European Broadcasting Union President Delphine Ernotte Cunci and Director General Noel Curran were in Ukraine this week to show their support to the EBU’s Ukrainian Member UA:PBC.
Since the beginning of the war last year, the EBU and public service media across the continent have stood shoulder-to-shoulder with UA:PBC to ensure it can continue to inform and reach the people of Ukraine both at home and abroad.
For example, EBU Members have been providing vital equipment, sharing content, supporting refugees and organizing fund-raising events.
UA:PBC’s role as a public broadcaster now goes well beyond providing trusted, objective news and information – it’s saving lives as well.
EBU President and France Télévisions CEO Delphine Ernotte Cunci said: “Access to trusted news and information in times of war can mean the difference between life and death.
“Public service media thus play a central role in alerting the public and addressing fake news and foreign interference. In a new form of ‘information warfare’, they are instrumental in serving citizens.
“We are proud and humbled to see and hear more about the work of UA:PBC and their journalists and staff who have taken incredible risks to provide a lifeline for all those caught in the crossfire of this terrible war.”
While in Ukraine, Delphine and Noel visited UA:PBC’s NewsHouse in Kyiv as well as meeting with UA:PBC’s managing board and staff at their offices in Chernihiv. They also met with the Minister of Culture and Information Policy Oleksandr Tkachenko.
Director General Noel Curran said: “It was a privilege to be able to personally thank the employees of UA:PBC for the role they have played in keeping the broadcaster on-air.
“The bravery of their staff and of the many journalists and crews on the ground, both from UA:PBC and across our membership, means that we will never be blind to the realities of this horrific war.”
The Eurovision News Exchange service has so far shared over 13,000 items on Ukraine from public service newsrooms across the continent, and it led a four-month investigation into the missing children of Ukraine that made headlines worldwide. By donating vital equipment such as generators, starlink terminals and satellite phones, our Members have also ensured that UA:PBC can continue to reach people with potentially life-saving news and information.
However, the role of the public service broadcaster stretches beyond the news, they must also provide moments of comfort and relief for citizens traumatized by war.
EBU Members have been showing their support by sharing TV and audio content with UA:PBC. This week, for example, France Télévisions announced that it would provide a range of animations and educational programmes to help entertain the younger generation.
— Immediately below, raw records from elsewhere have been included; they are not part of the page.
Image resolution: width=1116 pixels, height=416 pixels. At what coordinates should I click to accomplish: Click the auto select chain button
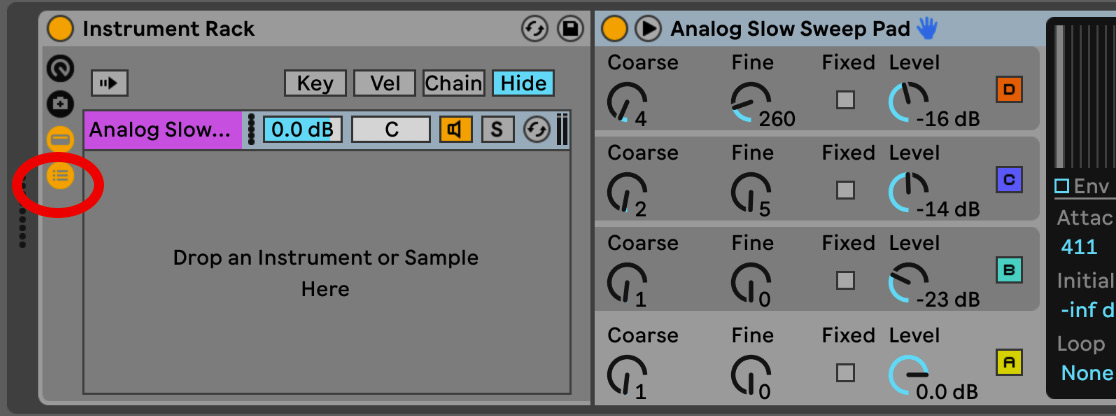(109, 83)
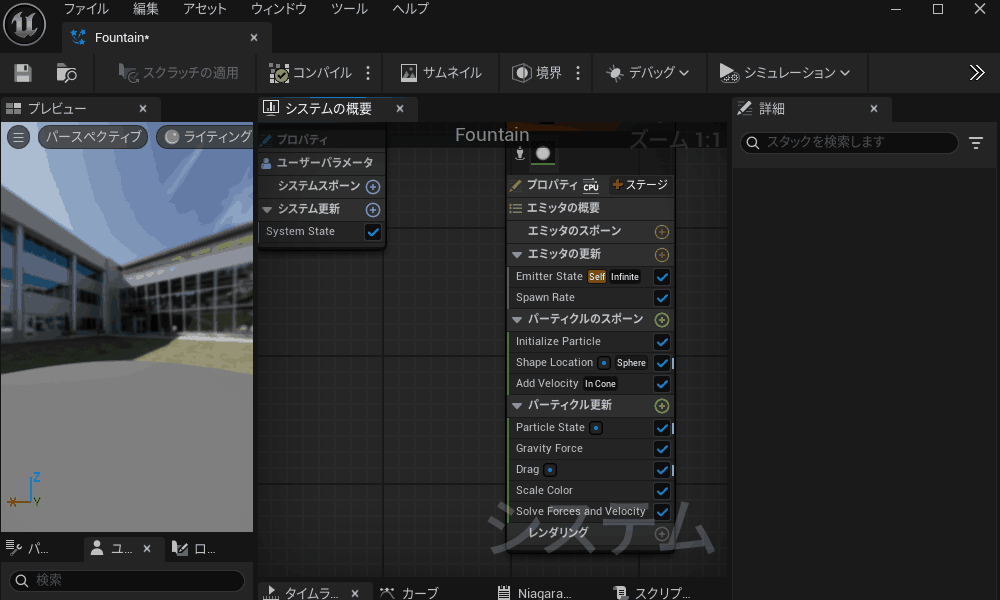Click the コンパイル (Compile) toolbar button
The image size is (1000, 600).
pos(311,73)
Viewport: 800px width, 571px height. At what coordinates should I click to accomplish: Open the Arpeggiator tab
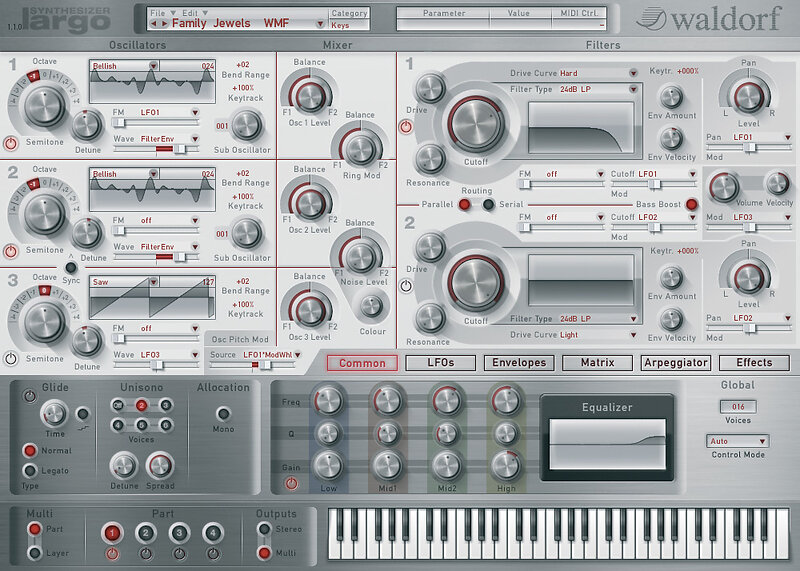coord(676,363)
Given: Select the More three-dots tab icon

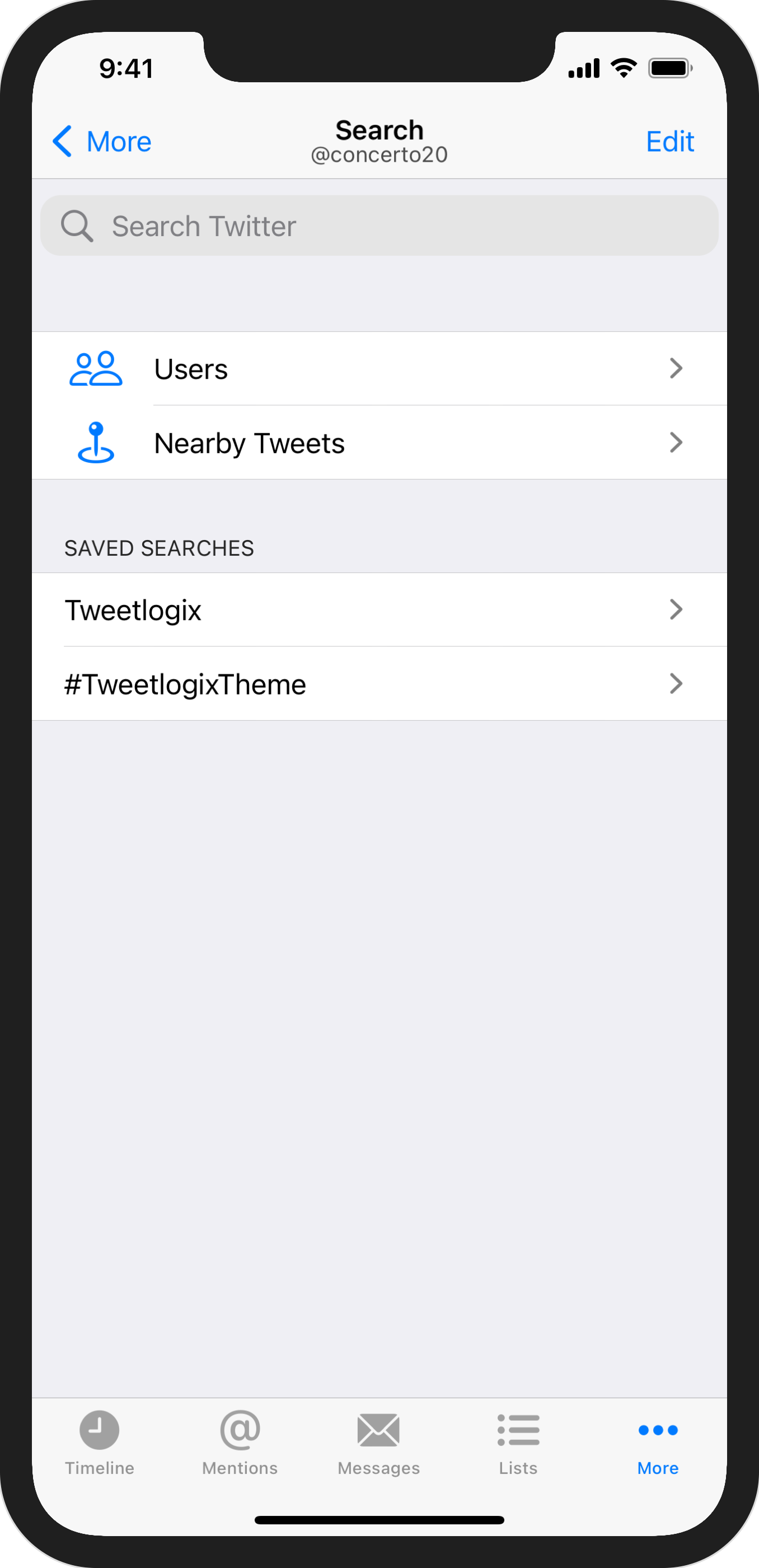Looking at the screenshot, I should click(x=658, y=1429).
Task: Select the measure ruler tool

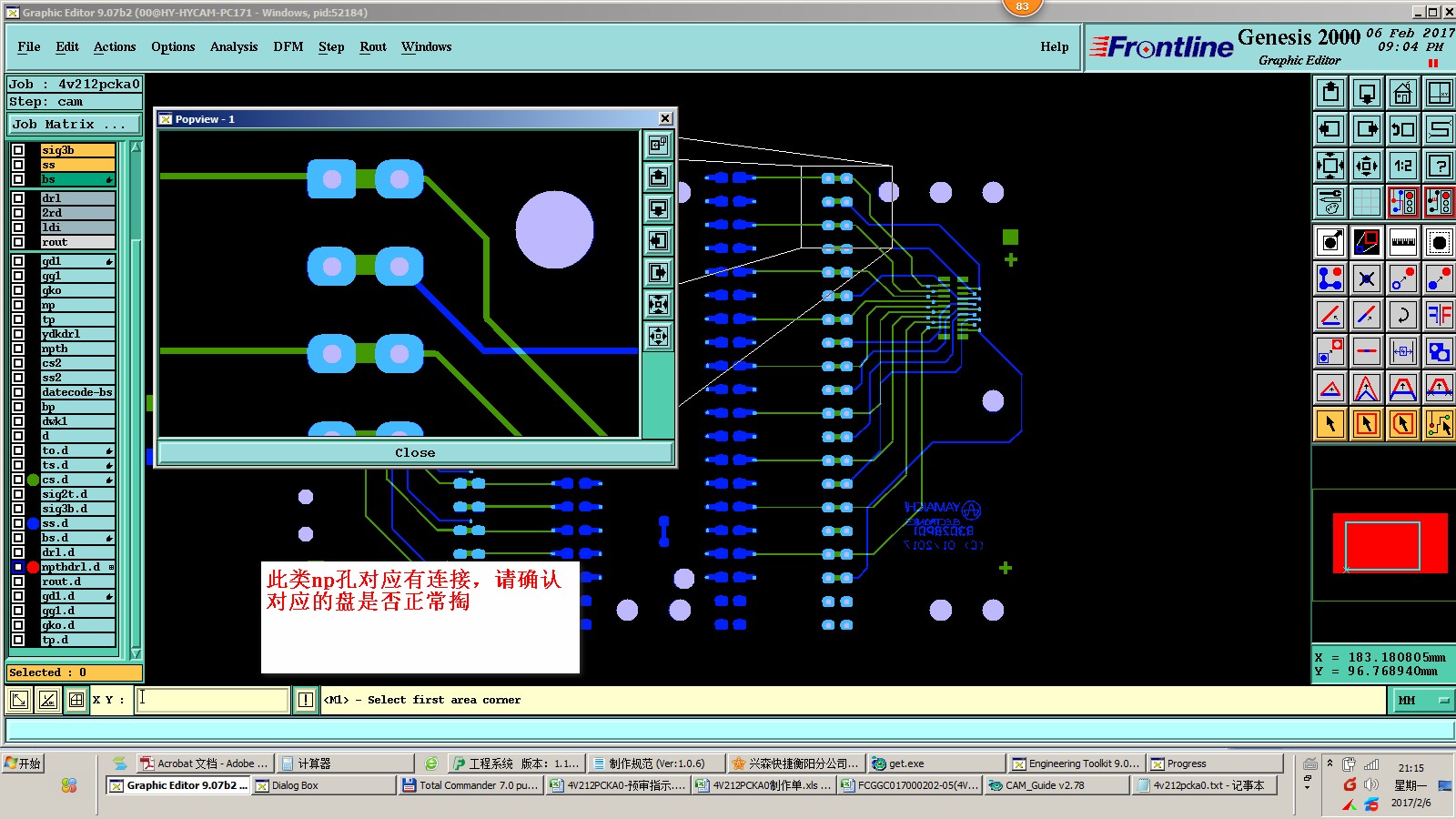Action: point(1402,242)
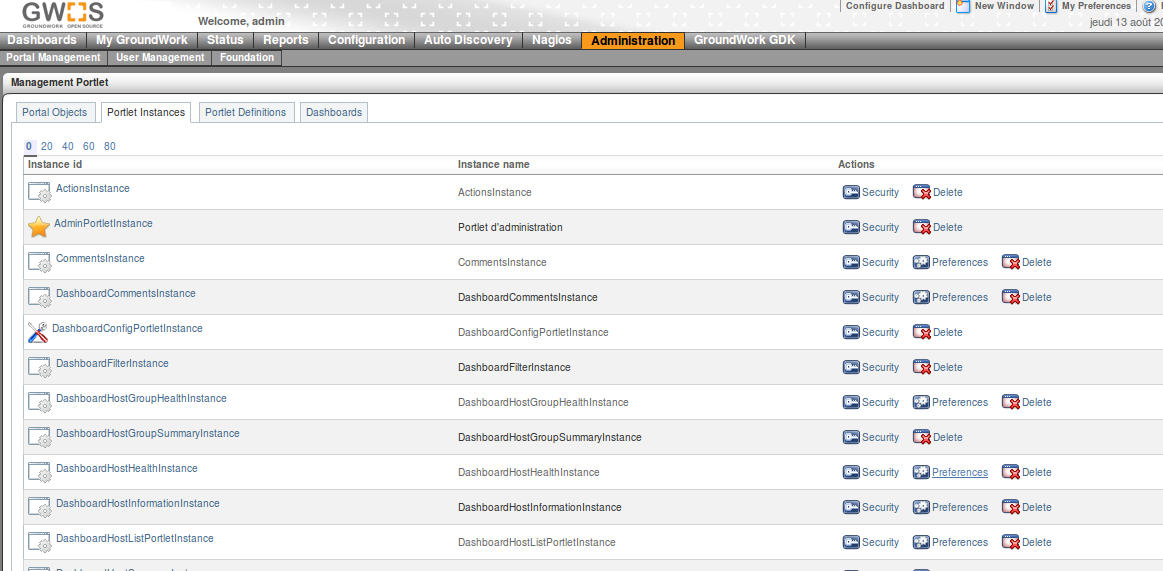Open the Auto Discovery menu
Image resolution: width=1163 pixels, height=571 pixels.
[467, 40]
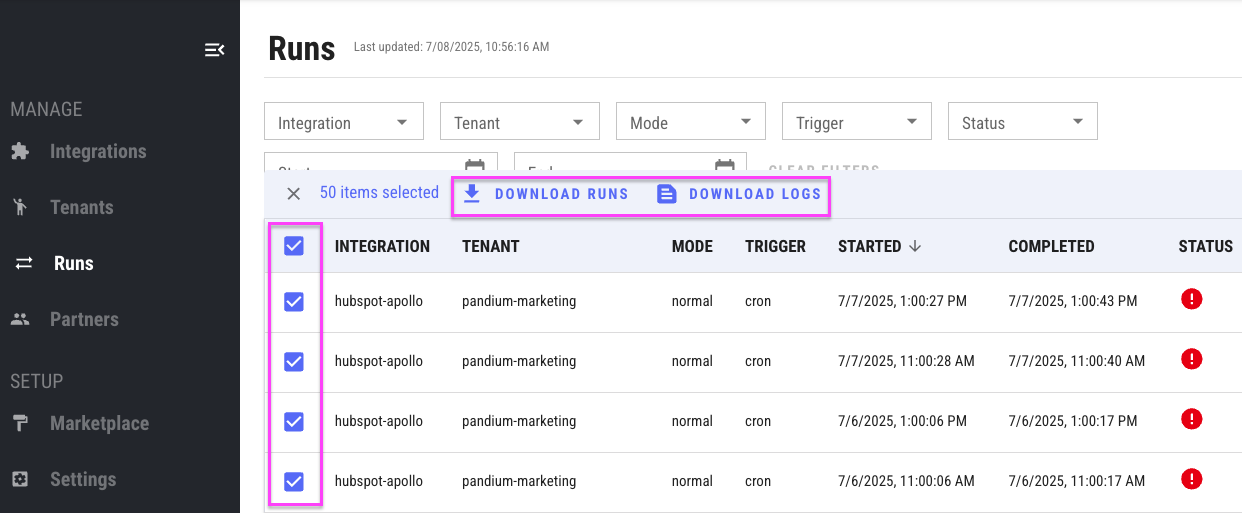Open the Integration filter dropdown
Image resolution: width=1242 pixels, height=513 pixels.
coord(343,122)
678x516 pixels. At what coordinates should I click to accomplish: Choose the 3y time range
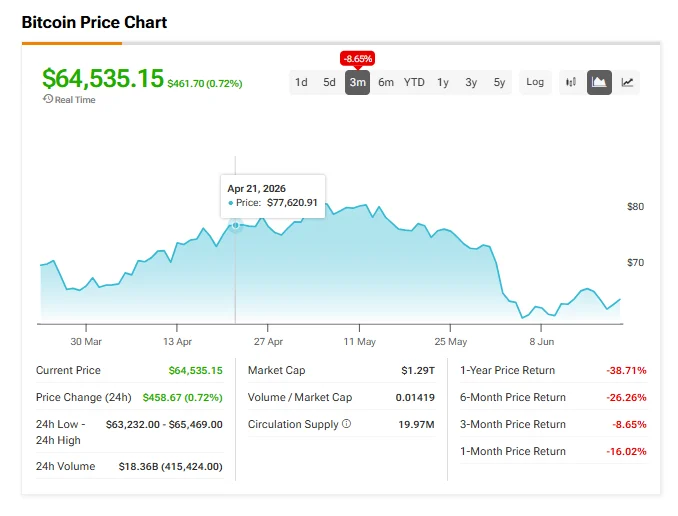pyautogui.click(x=471, y=82)
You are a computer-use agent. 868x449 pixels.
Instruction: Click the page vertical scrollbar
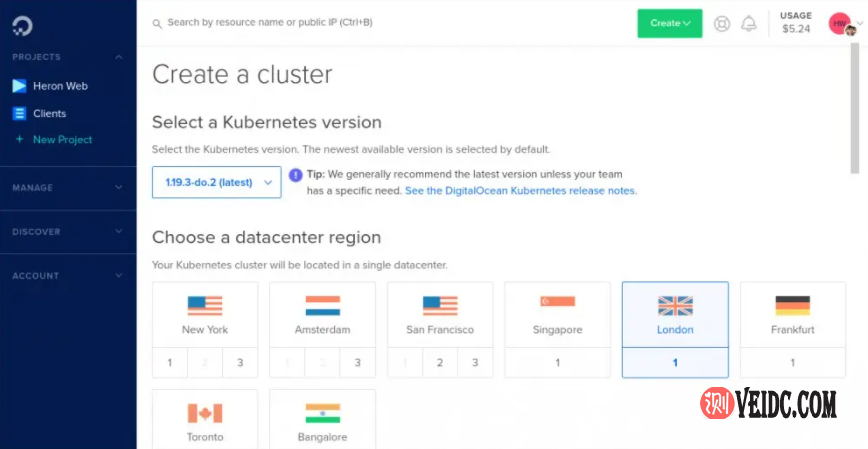coord(855,110)
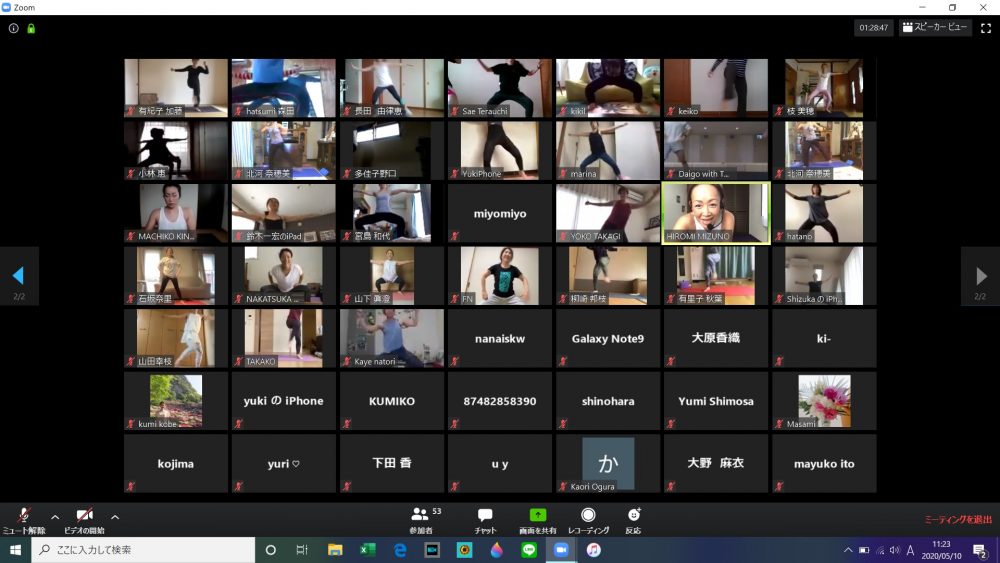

The visit to Ukraine was organized by UA:PBC at the kind invitation of the Chair of the Board Mykola Chernotytskyi. He said: "Suspilne Ukraine is part of the European Broadcasting Union family, whose support we have felt since the first days of the full-scale invasion: from providing information for Ukrainians abroad, countering Russian disinformation and disseminating Suspilne news, to providing equipment for our employees to work even during the military operations and blackouts.
“Now we have the opportunity for co-productions provided by law, we hope to expand our cooperation in content production.
“We are united by the same journalistic standards and share the same values. We are proud to be part of the EBU family. We appreciate and thank you for being with us in difficult times, and we know that we will be together after the victory."
Chair of the Supervisory Board of UA:PBC Svitlana Ostapa thanked EBU management and added:
"A great war has been going on in Ukraine for two years. Suspilne Ukraine has faced unprecedented challenges. The company had to evacuate, rescue people, and work in difficult conditions. Our regional correspondents were reporting from the besieged cities. Almost half of our employees were on downtime, but we did not stop making news.
“We produced a number of high-quality documentaries and journalist investigations, recorded concerts at the Sound - Recording House. And this despite the fact that we have been allocated just 30% of the funding provided by law for 2023."
Public service broadcasters have been demonstrating solidarity in many other ways from arranging fund-raising initiatives to producing content for Ukrainian refugees and organizing musical events. Next month, the Eurovision Song Contest will also be hosted by the BBC, in the United Kingdom, on behalf of last year's winner Ukraine.